Plots
ATOM provides many plotting methods to analyze the data or compare the model performances. Descriptions and examples can be found in the API section. ATOM mainly uses the plotly library for plotting. Plotly makes interactive, publication-quality graphs that are rendered using html. Some plots require other libraries like matplotlib, shap, wordcloud and schemdraw.
Plots that compare model performances (methods with the models
parameter) can be called directly from atom, e.g., atom.plot_roc()
,
or from one of the models, e.g., atom.adab.plot_roc()
. If called from
atom, use the models
parameter to specify which models to plot. If
called from a specific model, it makes the plot only for that model and
the models
parameter becomes unavailable.
Plots that analyze the data (methods without the models
parameter)
can only be called from atom, and not from the models.
Parameters
Apart from the plot-specific parameters, all plots have five parameters in common:
- The
title
parameter adds a title to the plot. The default value doesn't show any title. Provide a configuration (as dictionary) to customize its appearance, e.g.,title=dict(text="Awesome plot", color="red")

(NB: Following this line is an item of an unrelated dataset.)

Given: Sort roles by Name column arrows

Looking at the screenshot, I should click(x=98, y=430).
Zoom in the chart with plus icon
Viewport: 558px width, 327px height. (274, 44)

. Read more in plotly's documentation. -
The
legend
parameter is used to show/hide, position or customize the plot's legend. Provide a configuration (as dictionary) to customize its appearance (e.g.,legend=dict(title="Title for legend", title_font_color="red")

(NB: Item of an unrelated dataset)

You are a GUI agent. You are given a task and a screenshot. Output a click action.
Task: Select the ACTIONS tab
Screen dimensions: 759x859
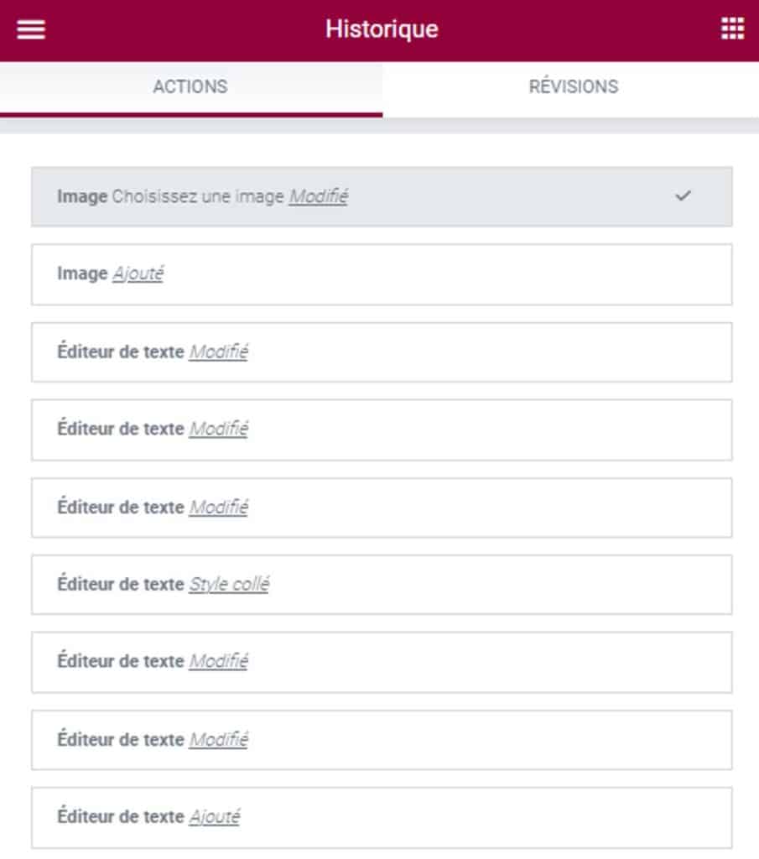point(188,87)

) or choose one of the following locations:- upper left
- upper right
- lower left
- lower right
- upper center
- lower center
- center left
- center right
- center
- out: Position the legend outside the axis, on the right hand side. This
is plotly's default position. Note that this shrinks the size of the axis
to fit both legend and axes in the specified
figsize
.
-
The
figsize
parameter adjust the plot's size. - The
filename
parameter is used to save the plot. - The
display
parameter determines whether to show or return the plot.
Info
In some plotting methods, it's possible to plot separate
lines for different subsets of the rows. For example, to compare the results
on the train and test set. For these cases, either provide a sequence to the
rows
parameter for every line you want to draw, e.g., atom.plot_roc(rows=("train", "test"))
,
or provide a dictionary where the keys are the names of the sets (used in the
legend) and the values are the corresponding selection of rows, selected using
any of the aforementioned approaches, e.g, atom.plot_roc(rows={"0-99": range(100), "100-199": range(100, 200})
.
Note that for these methods, using atom.plot_roc(rows="train+test")
,
only plots one line with the data from both sets. See the
advanced plotting example.
Aesthetics
The plot's aesthetics can be customized using the plot attributes prior
to calling the plotting method, e.g., atom.title_fontsize = 30
.
The default values are:
- palette: ["rgb(0, 98, 98)", "rgb(56, 166, 165)", "rgb(115, 175, 72)", "rgb(237, 173, 8)", "rgb(225, 124, 5)", "rgb(204, 80, 62)", "rgb(148, 52, 110)", "rgb(111, 64, 112)", "rgb(102, 102, 102)"]
- title_fontsize: 24
- label_fontsize: 16
- tick_fontsize: 12
Use atom's update_layout method to further
customize the plot's layout using any of plotly's layout properties,
e.g., atom.update_layout(template="plotly_dark")
. Similarly, use
the update_traces method to customize the
traces properties, e.g.
atom.update_traces(mode="lines+markers")
.
The reset_aesthetics method allows you to reset all aesthetics to their default value. See advanced plotting for an example.
Canvas
Use the canvas method to draw multiple plots side
by side, for example to make it easier to compare similar results. The canvas
method is a @contextmanager
, i.e., it's used through Python's with
command.
Plots in a canvas ignore the legend, figsize, filename and display parameters.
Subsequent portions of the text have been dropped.